:: Data entries ::

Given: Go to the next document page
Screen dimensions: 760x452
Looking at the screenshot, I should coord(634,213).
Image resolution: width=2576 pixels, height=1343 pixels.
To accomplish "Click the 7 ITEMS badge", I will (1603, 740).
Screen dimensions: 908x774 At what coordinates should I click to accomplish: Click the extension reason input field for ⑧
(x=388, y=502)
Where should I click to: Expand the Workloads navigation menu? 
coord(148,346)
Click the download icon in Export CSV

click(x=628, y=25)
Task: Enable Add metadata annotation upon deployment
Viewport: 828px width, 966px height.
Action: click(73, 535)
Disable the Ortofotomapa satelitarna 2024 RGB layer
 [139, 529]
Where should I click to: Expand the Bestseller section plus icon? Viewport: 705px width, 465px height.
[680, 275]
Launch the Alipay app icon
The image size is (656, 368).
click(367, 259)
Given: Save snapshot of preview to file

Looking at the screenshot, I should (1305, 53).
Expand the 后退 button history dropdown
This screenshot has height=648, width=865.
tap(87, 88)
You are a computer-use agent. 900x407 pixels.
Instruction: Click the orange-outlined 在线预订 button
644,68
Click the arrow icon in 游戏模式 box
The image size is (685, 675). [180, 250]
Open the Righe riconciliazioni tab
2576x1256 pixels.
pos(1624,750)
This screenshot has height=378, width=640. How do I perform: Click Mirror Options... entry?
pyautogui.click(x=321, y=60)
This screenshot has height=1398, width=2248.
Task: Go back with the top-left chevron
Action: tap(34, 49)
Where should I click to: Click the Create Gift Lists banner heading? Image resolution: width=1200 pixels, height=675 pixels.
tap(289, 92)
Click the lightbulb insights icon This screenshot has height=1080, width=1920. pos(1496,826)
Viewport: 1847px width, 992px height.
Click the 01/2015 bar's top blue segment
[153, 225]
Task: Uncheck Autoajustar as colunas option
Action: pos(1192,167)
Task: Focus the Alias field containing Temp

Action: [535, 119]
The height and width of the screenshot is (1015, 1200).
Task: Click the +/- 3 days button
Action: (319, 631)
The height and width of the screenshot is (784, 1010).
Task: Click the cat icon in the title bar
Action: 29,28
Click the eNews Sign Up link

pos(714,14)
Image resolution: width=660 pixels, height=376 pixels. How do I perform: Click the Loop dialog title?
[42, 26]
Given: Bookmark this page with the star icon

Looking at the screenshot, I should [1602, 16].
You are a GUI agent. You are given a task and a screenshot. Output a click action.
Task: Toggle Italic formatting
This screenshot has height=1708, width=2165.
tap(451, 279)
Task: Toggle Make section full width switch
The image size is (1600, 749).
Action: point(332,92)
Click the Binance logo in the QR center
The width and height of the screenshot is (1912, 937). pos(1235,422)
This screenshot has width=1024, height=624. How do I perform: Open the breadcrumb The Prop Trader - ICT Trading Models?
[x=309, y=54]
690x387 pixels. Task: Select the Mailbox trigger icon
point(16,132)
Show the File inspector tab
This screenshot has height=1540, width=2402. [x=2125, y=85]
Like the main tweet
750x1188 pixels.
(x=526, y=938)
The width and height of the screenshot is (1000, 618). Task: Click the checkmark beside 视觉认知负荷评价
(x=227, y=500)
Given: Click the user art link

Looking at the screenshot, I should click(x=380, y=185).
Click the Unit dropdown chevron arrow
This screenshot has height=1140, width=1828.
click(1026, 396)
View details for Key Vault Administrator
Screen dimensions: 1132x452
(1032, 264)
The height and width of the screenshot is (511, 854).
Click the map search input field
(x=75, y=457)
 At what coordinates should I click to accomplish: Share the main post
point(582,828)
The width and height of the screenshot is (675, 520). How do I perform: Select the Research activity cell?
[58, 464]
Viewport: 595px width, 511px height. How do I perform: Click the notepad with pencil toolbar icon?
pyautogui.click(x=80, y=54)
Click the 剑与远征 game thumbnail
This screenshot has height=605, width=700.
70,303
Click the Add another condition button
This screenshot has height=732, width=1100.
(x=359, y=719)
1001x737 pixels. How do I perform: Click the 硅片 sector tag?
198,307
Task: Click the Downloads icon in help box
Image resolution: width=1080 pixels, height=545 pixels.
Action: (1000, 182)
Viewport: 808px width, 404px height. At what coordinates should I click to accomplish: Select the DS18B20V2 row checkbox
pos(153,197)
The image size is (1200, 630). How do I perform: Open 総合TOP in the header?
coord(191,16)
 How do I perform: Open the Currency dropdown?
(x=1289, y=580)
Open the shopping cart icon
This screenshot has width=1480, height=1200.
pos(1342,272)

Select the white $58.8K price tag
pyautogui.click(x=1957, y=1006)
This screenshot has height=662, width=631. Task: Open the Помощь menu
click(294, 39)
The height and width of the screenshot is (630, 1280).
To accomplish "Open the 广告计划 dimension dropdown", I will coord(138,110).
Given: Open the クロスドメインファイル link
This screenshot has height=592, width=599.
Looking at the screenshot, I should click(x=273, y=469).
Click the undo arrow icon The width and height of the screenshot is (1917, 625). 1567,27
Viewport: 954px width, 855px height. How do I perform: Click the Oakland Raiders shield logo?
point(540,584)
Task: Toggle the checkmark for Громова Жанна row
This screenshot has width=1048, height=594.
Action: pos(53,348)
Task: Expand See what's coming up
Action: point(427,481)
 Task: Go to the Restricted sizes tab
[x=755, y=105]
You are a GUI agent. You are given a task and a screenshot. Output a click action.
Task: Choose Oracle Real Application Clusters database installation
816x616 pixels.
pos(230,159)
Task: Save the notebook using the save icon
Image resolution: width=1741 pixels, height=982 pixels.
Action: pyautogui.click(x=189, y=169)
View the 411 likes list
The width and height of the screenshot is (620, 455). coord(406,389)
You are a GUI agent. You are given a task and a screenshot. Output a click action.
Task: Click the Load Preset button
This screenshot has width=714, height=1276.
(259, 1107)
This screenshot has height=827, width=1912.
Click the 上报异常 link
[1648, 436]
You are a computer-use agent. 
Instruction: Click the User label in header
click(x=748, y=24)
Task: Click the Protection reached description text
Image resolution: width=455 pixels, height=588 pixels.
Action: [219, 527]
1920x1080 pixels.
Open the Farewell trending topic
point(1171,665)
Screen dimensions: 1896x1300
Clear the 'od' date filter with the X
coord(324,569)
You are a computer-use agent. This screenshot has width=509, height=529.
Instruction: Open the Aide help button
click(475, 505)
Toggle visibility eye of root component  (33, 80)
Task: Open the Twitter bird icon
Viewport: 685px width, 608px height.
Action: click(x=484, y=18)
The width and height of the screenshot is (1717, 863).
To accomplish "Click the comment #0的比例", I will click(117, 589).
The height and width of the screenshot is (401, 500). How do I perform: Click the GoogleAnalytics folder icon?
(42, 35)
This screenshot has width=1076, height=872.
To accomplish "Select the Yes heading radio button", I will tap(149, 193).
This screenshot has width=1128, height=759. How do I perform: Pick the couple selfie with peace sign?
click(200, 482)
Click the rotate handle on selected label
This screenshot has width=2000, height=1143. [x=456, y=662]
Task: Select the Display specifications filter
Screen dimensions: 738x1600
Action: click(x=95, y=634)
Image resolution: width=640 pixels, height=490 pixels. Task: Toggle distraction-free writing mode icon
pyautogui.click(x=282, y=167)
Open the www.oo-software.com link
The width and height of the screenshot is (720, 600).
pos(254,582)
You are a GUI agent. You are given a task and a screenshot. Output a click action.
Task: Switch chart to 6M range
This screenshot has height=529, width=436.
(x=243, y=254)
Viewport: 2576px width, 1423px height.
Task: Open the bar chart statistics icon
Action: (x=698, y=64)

:::

Requirements: Please find every line in the data above that contains the string "title" and copy each of those lines. Treat uppercase and lowercase letters as different.

Solution to the problem:
Task: Click the cat icon in the title bar
Image resolution: width=660 pixels, height=376 pixels. How do I perform: Click the Loop dialog title?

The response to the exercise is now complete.